## START PROVIDED INFORMATION

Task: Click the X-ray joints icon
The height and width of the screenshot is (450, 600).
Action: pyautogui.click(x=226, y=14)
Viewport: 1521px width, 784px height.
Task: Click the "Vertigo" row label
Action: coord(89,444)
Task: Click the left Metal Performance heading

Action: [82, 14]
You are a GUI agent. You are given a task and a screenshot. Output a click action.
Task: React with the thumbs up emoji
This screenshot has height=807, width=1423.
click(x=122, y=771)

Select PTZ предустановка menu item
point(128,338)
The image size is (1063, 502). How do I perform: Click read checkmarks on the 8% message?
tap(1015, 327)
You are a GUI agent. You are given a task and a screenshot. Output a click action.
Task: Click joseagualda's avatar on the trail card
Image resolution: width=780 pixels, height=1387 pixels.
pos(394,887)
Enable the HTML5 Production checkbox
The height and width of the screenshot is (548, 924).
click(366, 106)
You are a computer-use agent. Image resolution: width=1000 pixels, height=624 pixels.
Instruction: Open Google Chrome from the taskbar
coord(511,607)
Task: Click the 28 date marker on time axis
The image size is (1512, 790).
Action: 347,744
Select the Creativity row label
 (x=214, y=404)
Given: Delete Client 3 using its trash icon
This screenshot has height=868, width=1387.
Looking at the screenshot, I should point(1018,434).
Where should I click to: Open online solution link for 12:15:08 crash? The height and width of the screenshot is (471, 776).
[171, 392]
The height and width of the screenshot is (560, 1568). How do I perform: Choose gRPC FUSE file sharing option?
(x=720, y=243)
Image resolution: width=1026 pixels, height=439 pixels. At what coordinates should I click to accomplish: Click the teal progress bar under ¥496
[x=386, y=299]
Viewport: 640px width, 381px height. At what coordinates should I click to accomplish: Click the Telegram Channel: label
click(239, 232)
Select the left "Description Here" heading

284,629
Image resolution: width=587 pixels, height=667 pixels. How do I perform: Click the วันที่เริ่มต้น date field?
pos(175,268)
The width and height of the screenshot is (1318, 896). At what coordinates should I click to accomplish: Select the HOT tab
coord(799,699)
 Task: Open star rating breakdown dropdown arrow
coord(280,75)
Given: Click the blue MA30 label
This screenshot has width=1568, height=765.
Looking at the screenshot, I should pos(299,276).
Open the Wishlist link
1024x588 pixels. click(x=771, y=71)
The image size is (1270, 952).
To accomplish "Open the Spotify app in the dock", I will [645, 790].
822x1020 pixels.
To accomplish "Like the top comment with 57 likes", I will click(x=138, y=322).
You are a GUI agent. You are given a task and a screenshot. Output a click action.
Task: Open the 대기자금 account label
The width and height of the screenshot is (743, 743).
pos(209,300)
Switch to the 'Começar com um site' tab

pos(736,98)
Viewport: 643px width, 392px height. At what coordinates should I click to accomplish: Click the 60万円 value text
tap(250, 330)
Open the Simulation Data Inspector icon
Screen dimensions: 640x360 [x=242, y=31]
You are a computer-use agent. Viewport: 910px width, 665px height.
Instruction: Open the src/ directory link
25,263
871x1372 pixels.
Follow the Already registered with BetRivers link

## END PROVIDED INFORMATION

Gather every line above that contains the word "coordinates" and copy each one in full.

■ **EXPECTED OUTPUT**:
Image resolution: width=1026 pixels, height=439 pixels. At what coordinates should I click to accomplish: Click the teal progress bar under ¥496
Viewport: 640px width, 381px height. At what coordinates should I click to accomplish: Click the Telegram Channel: label
The width and height of the screenshot is (1318, 896). At what coordinates should I click to accomplish: Select the HOT tab
Viewport: 643px width, 392px height. At what coordinates should I click to accomplish: Click the 60万円 value text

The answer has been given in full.